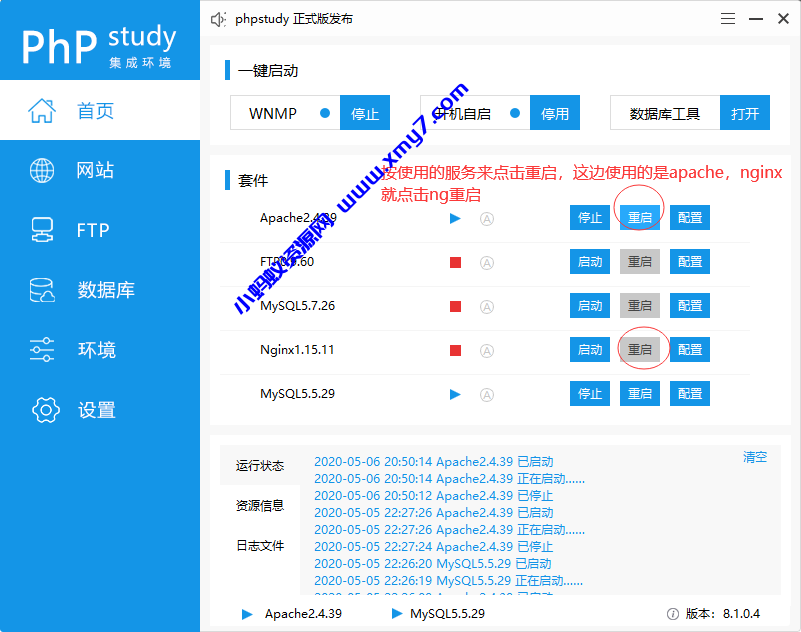This screenshot has height=632, width=801.
Task: Click the hamburger menu icon in title bar
Action: pyautogui.click(x=727, y=17)
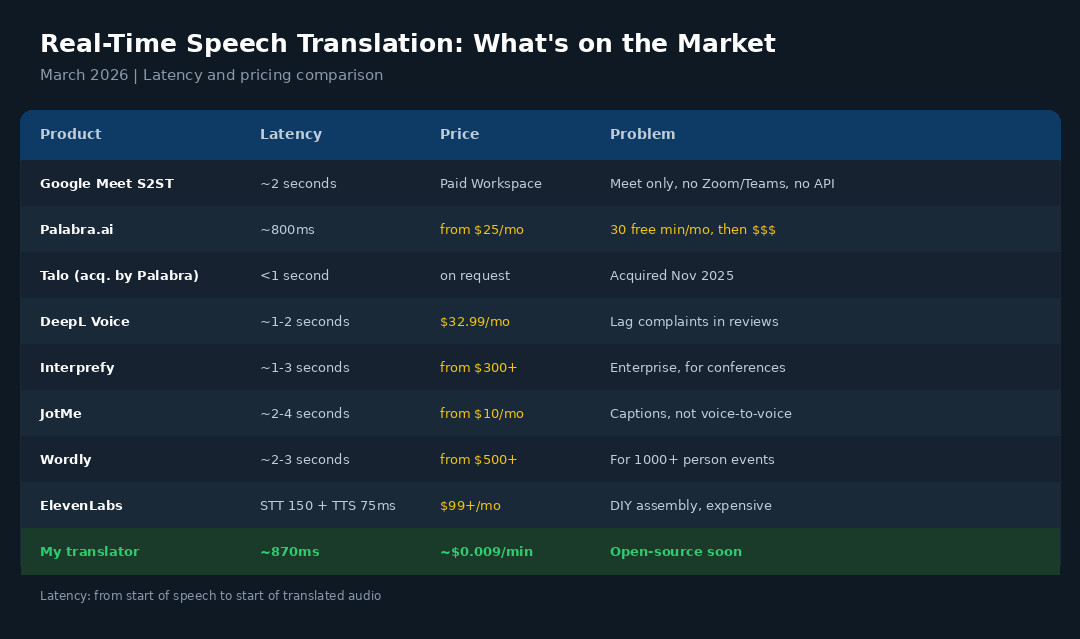Click the ElevenLabs product name

pyautogui.click(x=81, y=505)
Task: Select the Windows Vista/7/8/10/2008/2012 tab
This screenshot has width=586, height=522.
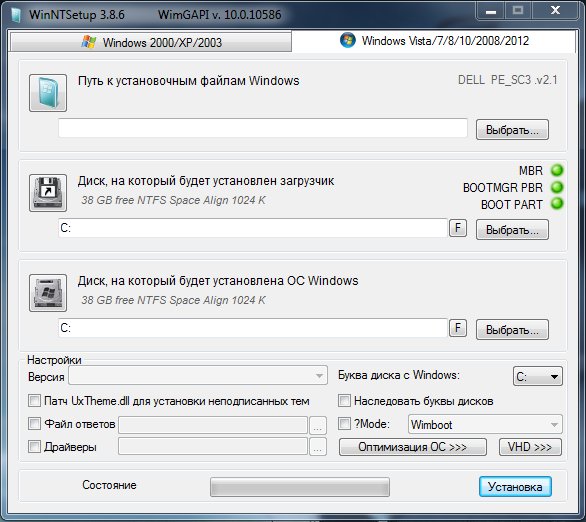Action: 434,40
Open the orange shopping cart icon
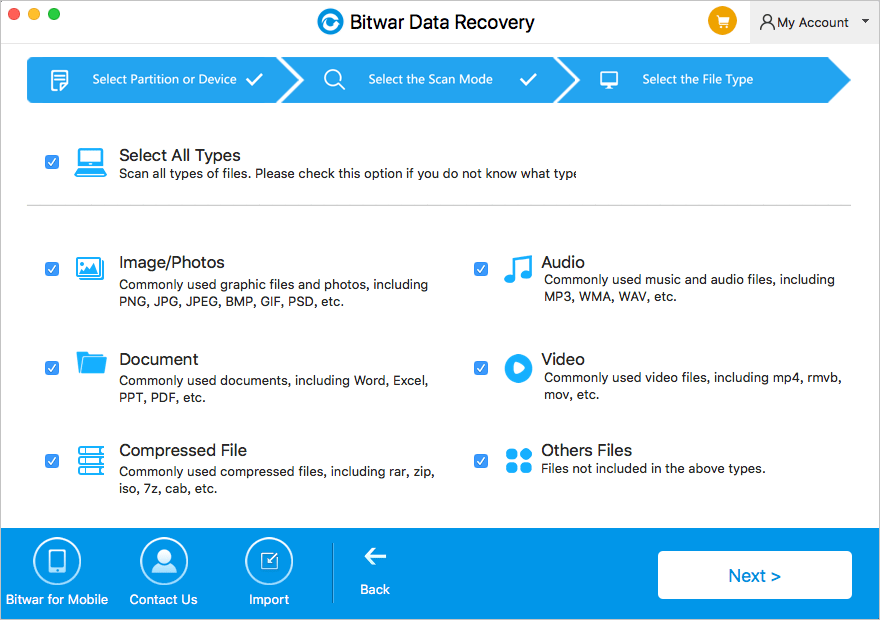The width and height of the screenshot is (880, 620). 722,21
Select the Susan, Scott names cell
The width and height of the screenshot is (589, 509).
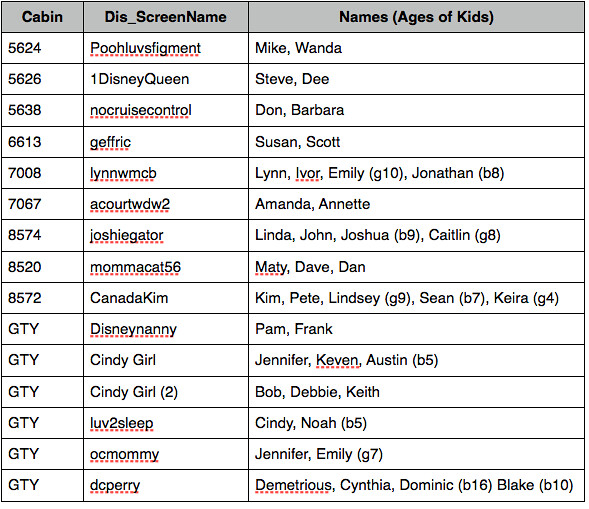(x=416, y=142)

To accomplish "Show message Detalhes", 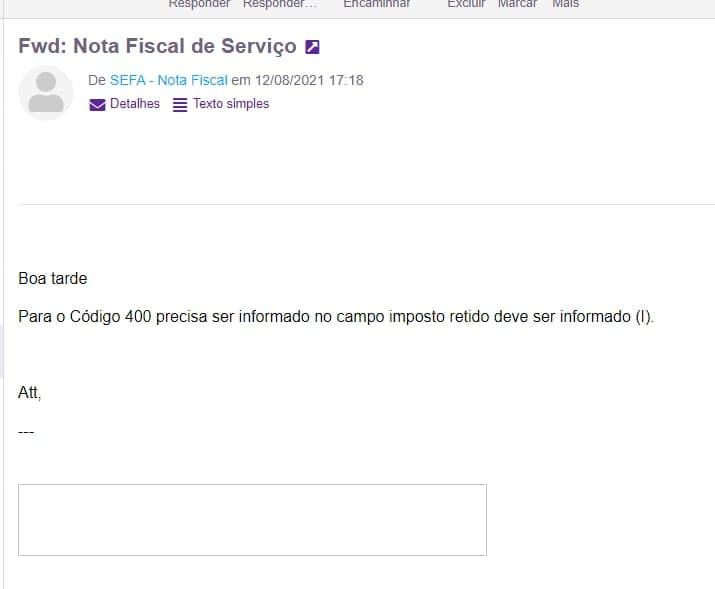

________________________

## WHAT IS NEEDED
Beginning at the line that holds "Task: Select the" and ending with the last line of the entries, please set down each line exactly, leaving every picture out.

## ANSWER BOX
Task: Select the Windows Vista/7/8/10/2008/2012 tab
This screenshot has width=586, height=522.
Action: 434,40
Open the orange shopping cart icon
The width and height of the screenshot is (880, 620). 722,21
Select the Susan, Scott names cell
The width and height of the screenshot is (589, 509).
(x=416, y=142)

To accomplish "Show message Detalhes", 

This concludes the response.